Василий Щепетнёв: Жир особого назначения
Франса Снейдерса я для себя открыл в семидесятые годы. Да и как не открыть: огромные картины, изображающие невиданное изобилие, приковывали внимание гостей Эрмитажа. Особенно гостей разряда «бедные родственники», гостей, прибывших в северную столицу из второстепенных губернских городов, а то и городов уездного значения. Тех, которые на генеральной карте не то что кружком, точкой не всегда отмечают.
Какие тогда были в уездных городках прилавки? Ну, жир кулинарный «Прима». Ну, соль «Экстра». Водка, тоже «Экстра», для выполнения магазином плана. Консервы «Завтрак советского туриста». И хлеб. Всё остальное – грузинский чай, желудёвый кофе, синие тощие цыплята и зелёный пушистый сыр – по воле случая. Как повезёт.
А тут – полный пищевой коммунизм на огромных полотнах. Уходить не хотелось совершенно. И в каждый последующий приезд я шёл в любимый зал любимого музея и насыщался, пусть только мысленно. Особенно близок к умопомешательству я был в январе девяносто первого, когда воронежский центр борьбы со СПИДом послал меня в Ленинград на месячные курсы повышать квалификацию.
Повышал её я до обеда, а затем, перекусив чем придётся, шёл в музеи. В Эрмитаже был раз пять или шесть. В то время Ленинград проводил политику экзоблокады: ленинградцам выдавали карточки, а всяким званым и незваным чужакам предоставили право жить, как смогут. Маховик гиперинфляции едва шевелился, но и крохотного шевеления оказалось достаточно, чтобы перевести человека из категории бедных в категорию очень бедных. Вот и приходилось компенсировать голод телесный пиршеством духа.
С той поры многое изменилось, но любовь моя к Снейдерсу осталась постоянной. Вот и в Дрезденской галерее смотрел я не столько на Сикстинскую Мадонну, сколько на полотна Снейдерса. Снейдерс – это истина, всё остальное — морок, чародейство, суггестивное изобилие. Да, сейчас даже в самом экономичном гастрономчике можно отыскать десять сортов пива и двадцать – колбасы, но пиво ли это? колбаса ли? Ведь сатана — обманщик, не подсовывает ли он нам под видом крабового мяса какую- нибудь дрянь, которой и свиньи побрезгуют?

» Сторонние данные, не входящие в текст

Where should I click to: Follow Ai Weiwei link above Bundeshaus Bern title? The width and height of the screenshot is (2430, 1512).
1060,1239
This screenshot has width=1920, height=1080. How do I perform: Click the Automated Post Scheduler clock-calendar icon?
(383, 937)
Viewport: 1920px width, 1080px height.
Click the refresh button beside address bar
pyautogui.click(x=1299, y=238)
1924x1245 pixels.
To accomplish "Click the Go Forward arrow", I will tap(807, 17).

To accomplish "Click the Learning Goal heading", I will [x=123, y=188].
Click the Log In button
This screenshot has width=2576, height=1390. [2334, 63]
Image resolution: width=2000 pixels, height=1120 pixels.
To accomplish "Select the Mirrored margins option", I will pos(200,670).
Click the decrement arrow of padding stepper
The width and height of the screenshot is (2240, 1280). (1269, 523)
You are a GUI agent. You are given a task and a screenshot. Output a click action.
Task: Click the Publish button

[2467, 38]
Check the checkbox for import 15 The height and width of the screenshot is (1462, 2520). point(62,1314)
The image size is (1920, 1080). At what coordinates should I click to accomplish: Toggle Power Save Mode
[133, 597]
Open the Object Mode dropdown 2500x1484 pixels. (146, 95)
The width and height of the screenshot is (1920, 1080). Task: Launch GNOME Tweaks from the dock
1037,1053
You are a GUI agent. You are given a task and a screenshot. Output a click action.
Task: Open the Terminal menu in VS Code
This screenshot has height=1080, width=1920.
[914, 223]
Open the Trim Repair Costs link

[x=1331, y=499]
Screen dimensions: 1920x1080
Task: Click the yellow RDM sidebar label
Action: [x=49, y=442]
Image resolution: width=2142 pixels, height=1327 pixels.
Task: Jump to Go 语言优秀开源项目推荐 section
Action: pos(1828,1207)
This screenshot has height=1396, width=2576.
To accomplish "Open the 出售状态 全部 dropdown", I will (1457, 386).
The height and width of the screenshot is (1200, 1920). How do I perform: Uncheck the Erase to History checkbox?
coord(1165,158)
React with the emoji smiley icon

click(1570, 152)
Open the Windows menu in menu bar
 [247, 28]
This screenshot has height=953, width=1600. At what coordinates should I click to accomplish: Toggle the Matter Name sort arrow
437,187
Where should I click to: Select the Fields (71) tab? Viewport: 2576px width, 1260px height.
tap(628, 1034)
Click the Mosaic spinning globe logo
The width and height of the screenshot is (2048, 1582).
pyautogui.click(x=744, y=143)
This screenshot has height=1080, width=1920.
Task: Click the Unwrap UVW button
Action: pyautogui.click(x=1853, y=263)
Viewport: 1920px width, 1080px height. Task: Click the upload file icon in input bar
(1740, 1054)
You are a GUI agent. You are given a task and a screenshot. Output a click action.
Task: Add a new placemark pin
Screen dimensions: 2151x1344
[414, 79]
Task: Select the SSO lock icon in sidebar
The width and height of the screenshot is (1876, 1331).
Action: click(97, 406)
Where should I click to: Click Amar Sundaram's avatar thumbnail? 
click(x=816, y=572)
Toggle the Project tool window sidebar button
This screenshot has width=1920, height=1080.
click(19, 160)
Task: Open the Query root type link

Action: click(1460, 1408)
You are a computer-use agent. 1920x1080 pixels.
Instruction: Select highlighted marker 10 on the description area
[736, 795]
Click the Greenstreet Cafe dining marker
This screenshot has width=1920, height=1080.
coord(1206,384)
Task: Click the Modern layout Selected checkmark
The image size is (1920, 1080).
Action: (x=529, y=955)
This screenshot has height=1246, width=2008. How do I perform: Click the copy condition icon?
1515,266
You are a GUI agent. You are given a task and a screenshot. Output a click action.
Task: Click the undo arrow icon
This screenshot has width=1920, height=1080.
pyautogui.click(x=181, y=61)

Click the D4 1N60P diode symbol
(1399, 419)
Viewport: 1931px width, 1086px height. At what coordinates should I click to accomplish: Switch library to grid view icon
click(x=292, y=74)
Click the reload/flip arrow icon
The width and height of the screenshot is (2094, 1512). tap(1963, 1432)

Давеча варил я современный суп. Так распорядились небесные светила. Современный – в смысле из пакетика. Плод труда дизайнеров, копирайтеров и прочего люда, не чуждого новейших технологий.
Пакетик яркий, красочный, лет пятьсот назад за такой пакетик туземец какого-нибудь острова, поди, отдал бы жемчужину или шкуру выхухоли.
Мы, впрочем, отдали намного больше, включая прошлое и, подозреваю, будущее, но мы-то не островитяне. «Сбалансированное питание – залог активной и здоровой жизни», – поучал меня пакетик. «Лёгкие в приготовлении супы – отличное решение для домашнего обеда. Вкусные и ароматные, они позволят вам обеспечить полноценный рацион, где бы вы ни находились». Признаться, мне кажется, что уж либо «домашний обед», либо «где бы вы ни находились», но мало ли какие обстоятельства у писавшего текст копирайтера? Вдруг он/она разводится. Не в этом ведь ценность супа. А в его составе.
Его, состав, хорошо было бы лет тридцать–сорок назад вставить в фантастический памфлет, повествующий о жизни в Америке на фоне ядерной войны из предыдущей колонки. Чтобы знали, каково оно на Западе.
Прежде всего поражает «жир специального назначения». Сильно сказано. Языковая находка. Потом «ароматизатор, идентичный натуральному (кулинарная база)» – идентичный всей кулинарной базе? Или её частям? Каким? Или просто идентичный сам по себе, идентичность как имманентное свойство ароматизатора?